Reviews and News:
The virus of politically-correct language: “In this month’s issue of Discovery magazine, there is an interesting article on how the Incas, who lacked a written language, used knots on strings as a mnemonic device. The magazine spells the word Inca as Inka. Inca has been in the English language since 1592, borrowed from Spanish. Spanish got it from Quechuan, the language of the Inca people. Spanish priests wanted to use Quechuan as an evangelical tool, and so they wrote it down, using, of course, Spanish orthography; Quechuan having no orthography of its own.
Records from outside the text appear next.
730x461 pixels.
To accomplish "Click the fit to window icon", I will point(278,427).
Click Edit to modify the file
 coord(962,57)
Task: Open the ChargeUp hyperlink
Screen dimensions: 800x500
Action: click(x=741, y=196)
Then in 1975, the Peruvian government promulgated a new orthography of Quechuan, which uses the letter K whereas in Spanish the letter C would be used. Does Discovery magazine think that Peru’s Academia Mayor de la Lengua Quechua should determine how English words are spelled instead of Merriam-Webster or the Oxford English Dictionary?”
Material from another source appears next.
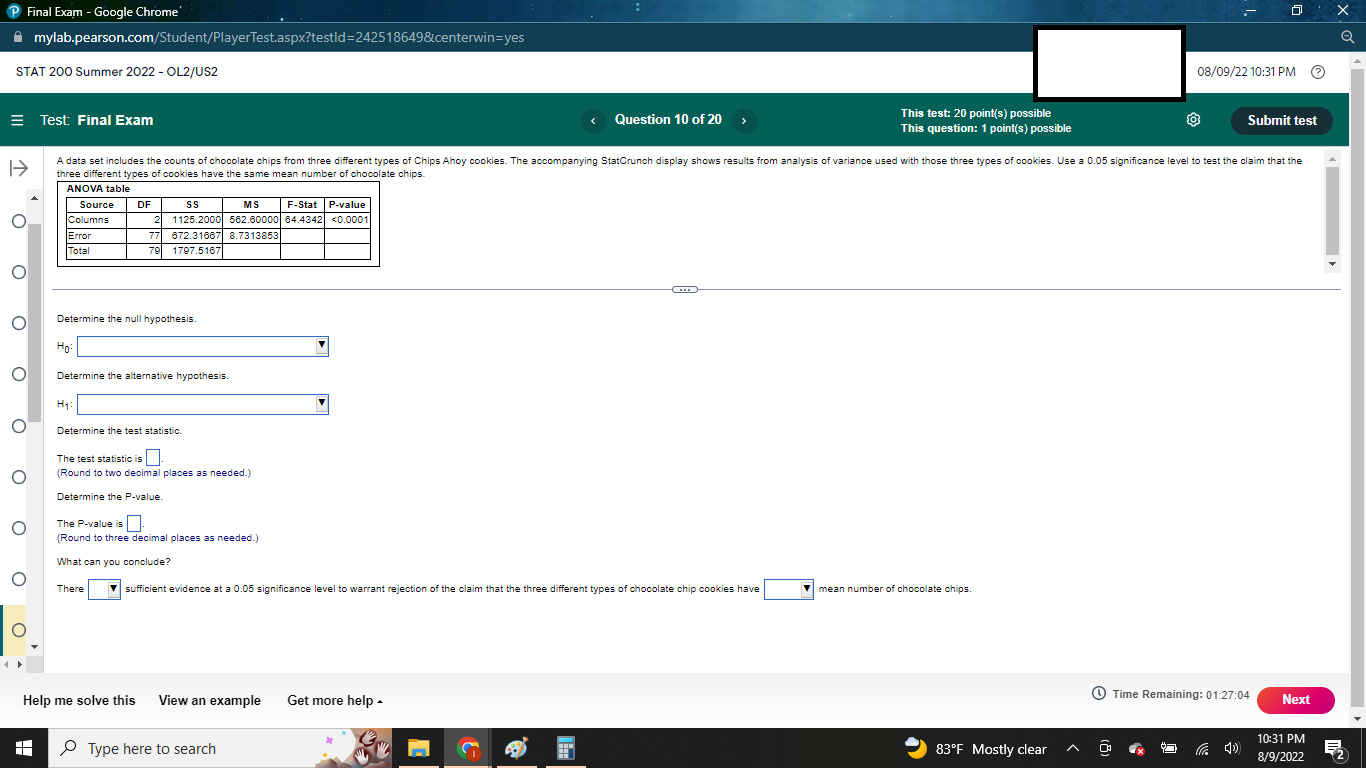Open Chrome from the taskbar

(x=467, y=748)
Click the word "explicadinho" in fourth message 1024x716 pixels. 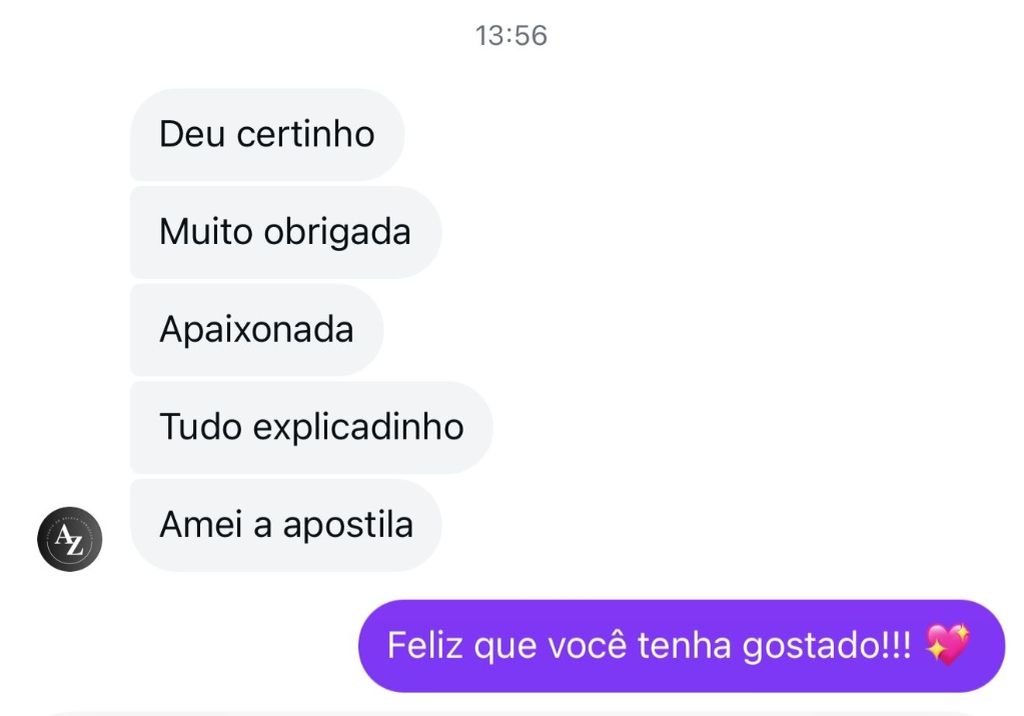coord(358,427)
On finding an unpublished poem by Ezra Pound in an Italian castle: “Finding a previously unpublished poem by Ezra Pound sounds both adventurous and grittily archival, but really, this was neither. It was waiting in an obvious place: in the Schloss Brunnenburg, in the Tyrol, in Northern Italy, which is the fairy-tale castle where Pound lived late in his life, and where his daughter still lives today. The poem wasn’t lost, it just hadn’t been found.”
Martin Amiss on American’s lack of wit (and other things): “If America is, for Amis, an easier place in which to grow old – fewer critics, for a start – he retains an expectation that he and his wife will move home one day. ‘I miss the English,’ he says. ‘I miss Londoners. I miss the wit. Americans, they’re very, well, de Tocqueville saw this coming in about 1850 – he said, it’s a marvellous thing, American democracy, but don’t they know how it’s going to end up? It’s going to be so mushy that no one will dare say anything for fear of offending someone else. That’s why Americans aren’t as witty as Brits, because humour is about giving a little bit of offence. It’s an assertion of intellectual superiority. Americans are just as friendly and tolerant as Londoners, but they flinch from mocking someone’s background or education.’”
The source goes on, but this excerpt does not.